I have got quite a good experience with C programming and I am used to think in terms of pointers, so I can get good performance when dealing with huge amount of datas. It is not the same with R, which I am still learning.
I have got a file with approximately 1 million lines, separated by a '\n' and each line has got 1, 2 or more integers inside, separated by a ' '. I have been able to put together a code which reads the file and put everything into a list of lists. Some lines can be empty. I would then like to put the first number of each line, if it exists, into a separated list, just passing over if a line is empty, and the remaining numbers into a second list.
The code I post here is terribly slow (it has been still running since I started wrote this question so now I killed R), how can I get a decent speed? In C this would be done instantly.
graph <- function() {
x <- scan("result", what="", sep="\n")
----------
Work order A: In the R performance question, rewrite the stretch from "I have got quite" through "am still learning." with "pointers" replaced by "memory addresses".
Work order B:
Answer these about the R performance question:
(i) Approximately how many lines does the file contain?
(ii) What character separates the integers within a line?
(iii) What did the writer do to R while the slow code was still running?

Dataset section:
----------
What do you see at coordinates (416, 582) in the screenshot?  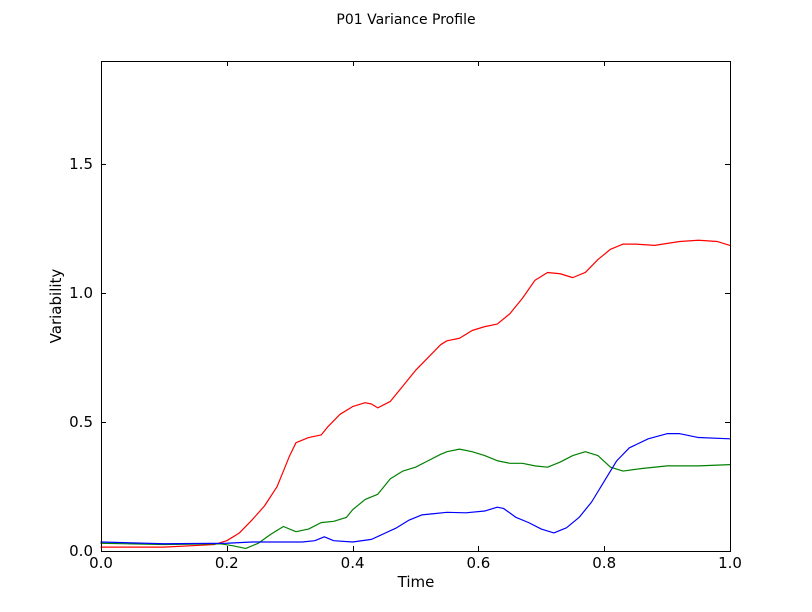 I see `x-axis-label: Time` at bounding box center [416, 582].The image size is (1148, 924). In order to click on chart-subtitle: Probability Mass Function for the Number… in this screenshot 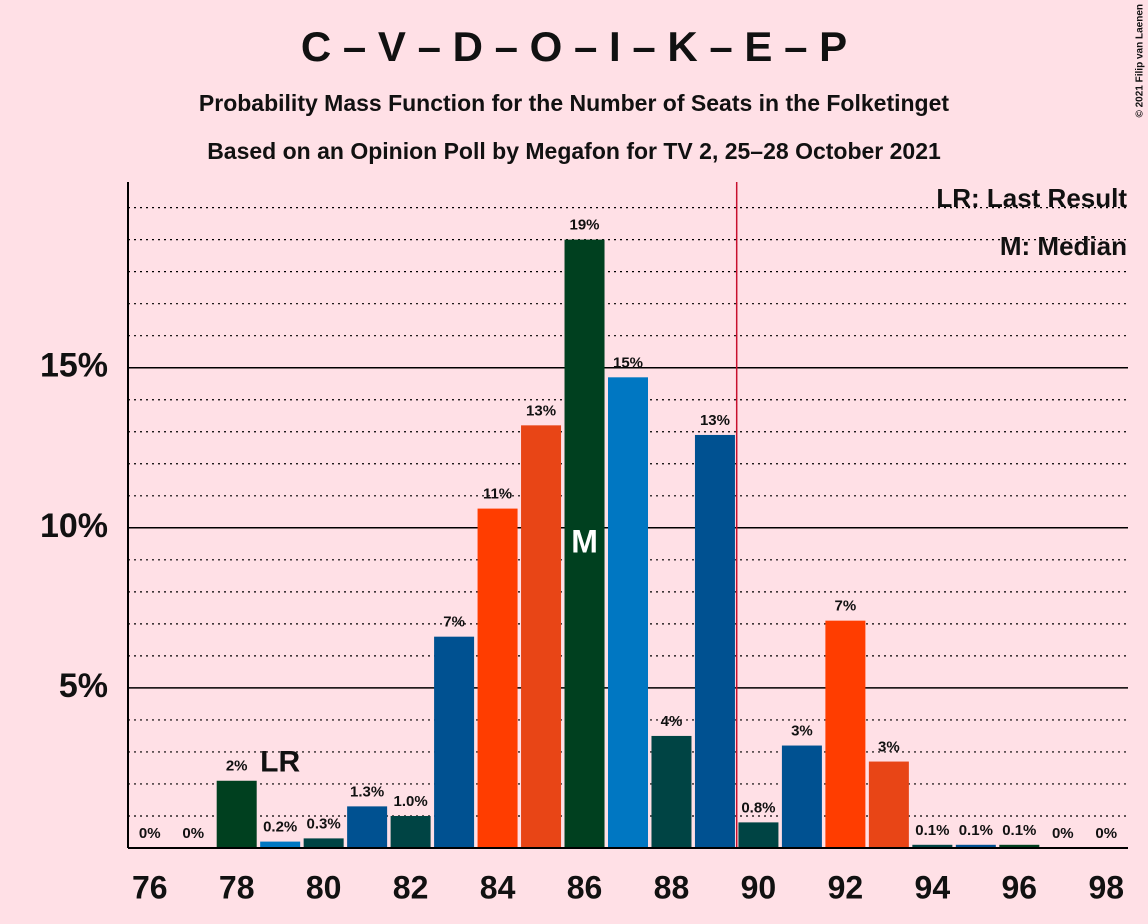, I will do `click(574, 103)`.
----------
Your response A:
I have got quite a good experience with C programming and I am used to think in terms of memory addresses, so I can get good performance when dealing with huge amount of datas. It is not the same with R, which I am still learning.

Your response B:
(i) Approximately 1 million.
(ii) A space (' ').
(iii) The writer killed R.